___ DATA RECORDS ___

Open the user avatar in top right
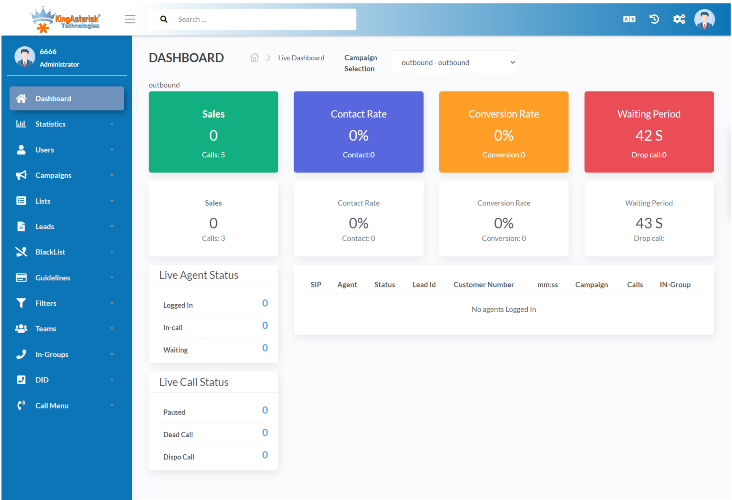Screen dimensions: 732x500 point(705,19)
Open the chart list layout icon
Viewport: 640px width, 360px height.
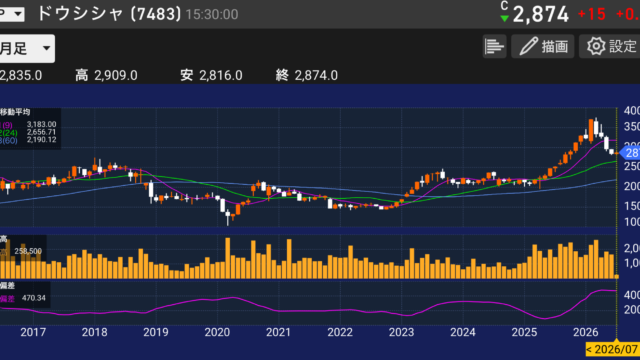click(494, 47)
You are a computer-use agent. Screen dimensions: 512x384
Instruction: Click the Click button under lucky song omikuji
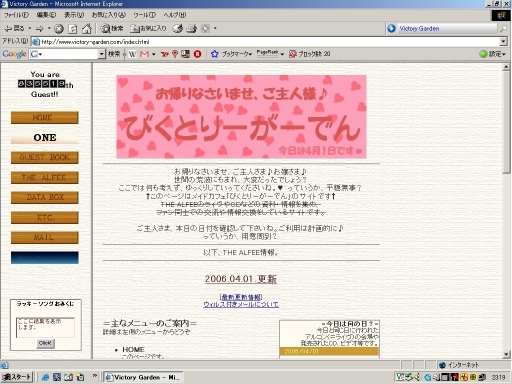(45, 343)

___

### TASK OBJECTIVE
Count the lines in the entries above that contain the string "Open", treating case as significant. Reply with the number alone.

### WRITTEN RESPONSE
2